How to Stop a Dog from Begging for Food
How to Stop a Dog from Begging for Food
A lot of dogs, by nature, will beg for human food. Many of our canine buddies are highly food motivated and see us as the walking, talking grocery store.
Begging is a behaviour often learned early on in puppyhood and stems from excitement or anxiety around mealtime. But the one thing that makes the behaviour seemingly become worse is you’re reinforcing it – giving in and giving your dog food from the table.
Why you need to modify it
While it may not bother you to have your dog beg for food, it’s annoying and even embarrassing to guests. When you have company over, the last thing you want is Fido jumping up on everyone and trying to score a treat.
If your pup constantly begs for food, they’re also more likely to become overweight. You must be mindful of your dog’s diet and not let them get too many “people food” treats.
Getting rid of the behaviour
If you currently give in to your dog’s begging, it’ll take some time to retrain this behaviour. Coupled with commitment, patience, and consistency, you’ll have your dog sitting pretty in no time.
It’s hard, we know. But if you cave even once, dogs think it’s okay to keep begging because they know their persistence pays off. If you want to modify the behaviour, be strong and don’t give in – no matter how much those puppy dog eyes melt your heart.
Just think of it as a sacrifice both of you must make for the pup’s own good.
Distract your dog with a toy or chew
Dogs beg for food because they’re either excited or anxious about mealtime. If your dog is particularly food motivated, try distracting them with a toy or chew during dinner. It’ll help take the focus off the food and redirect their attention elsewhere.
It’s an effective strategy since the second most powerful motivator for dogs (after food) is usually toys.
Keep mealtimes regular
Dogs love routine and knowing when their next meal is. If you feed them at different times, they’ll beg all day long because they never know when they’ll get fed next.
It’s for this reason that you must keep mealtimes regular. Feed them at the same time each day and take away their food bowl when they’re done eating. Your dogs will eventually realize that begging won’t get them any extra food because there is none to beg for.
Note: The key here is to get the food bowl out of their sight. Dogs are smart and will know that if they can see the food bowl, it always means that mealtime is just around the corner.
Keep Fido away from the table
Keep your furry buddy in another room or crate them when you’re eating. Do this during the early stages of retraining.
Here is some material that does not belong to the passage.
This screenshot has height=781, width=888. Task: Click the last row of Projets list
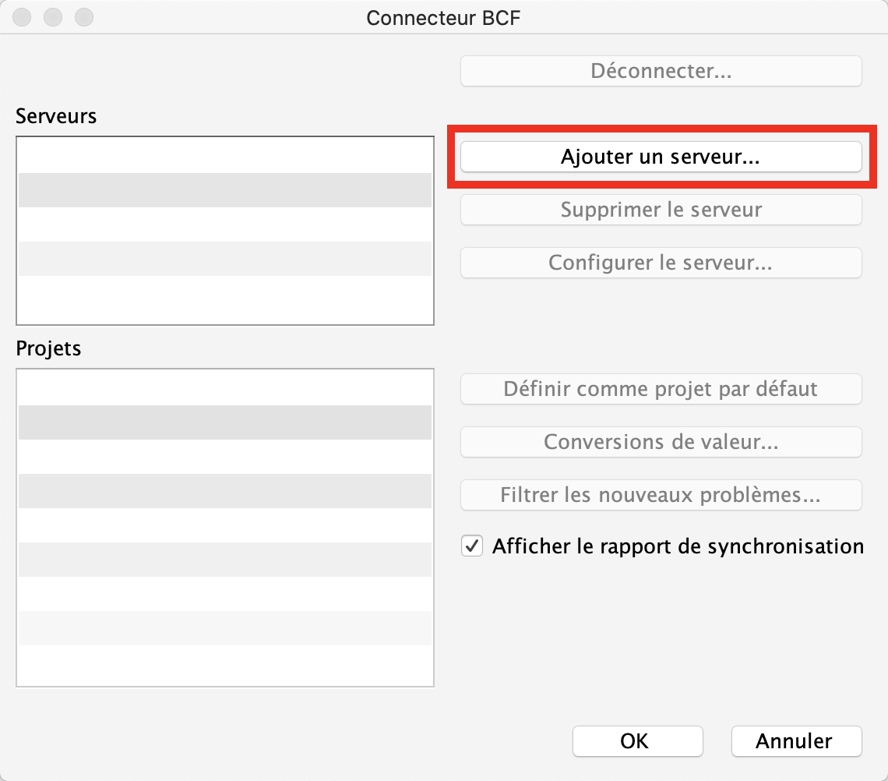tap(225, 665)
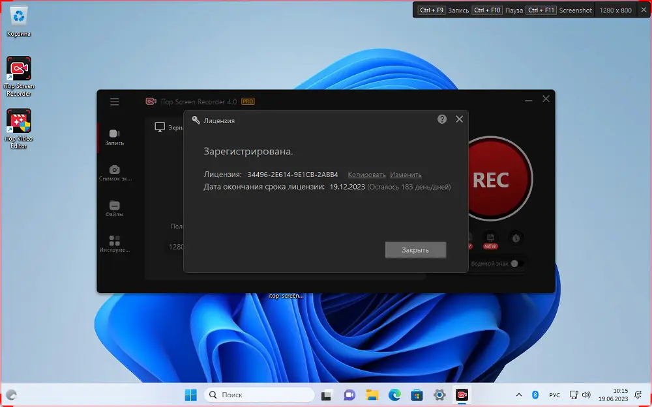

If they’re in the same room as you, they’ll be more likely to beg for food since they can see and smell what you’re having.
You may initially feel like you’re doing your four-legged buddy injustice, but it’s only temporary. Just remember to let them out as soon as you’re done eating, so they don’t associate being crated with hunger.
Ignore bad behaviour and praise good behaviour
If your dog is trying to beg for food, turn your back or walk away. It’ll let them know that their begging behaviour is not getting them anywhere.
On the other hand, if they’re not trying to beg and are behaving well, don’t forget to give them some praise. It’ll let them know they’re doing something right and reinforce good behaviour.
Over time, your dog learns that if they want attention or food, all they need to do is sit patiently and wait – not beg.
Be consistent with discipline
This can’t be stressed enough. If you’re not consistent with your discipline, your dog will never learn what behaviour is expected of them. Whether you’re crating them during mealtime or ignoring their bad behaviour, you must do it every time – no exceptions.
Dogs love food more than anything else. But it doesn’t mean they should beg for it all the time. You’re never doing them a favour by tolerating an otherwise preventable behaviour. With a little patience, you’ll retrain your dog and get them to stop begging for food. It’ll take some time, but it’s doable. And once you see your dog patiently waiting for their food, all the effort will be worthwhile.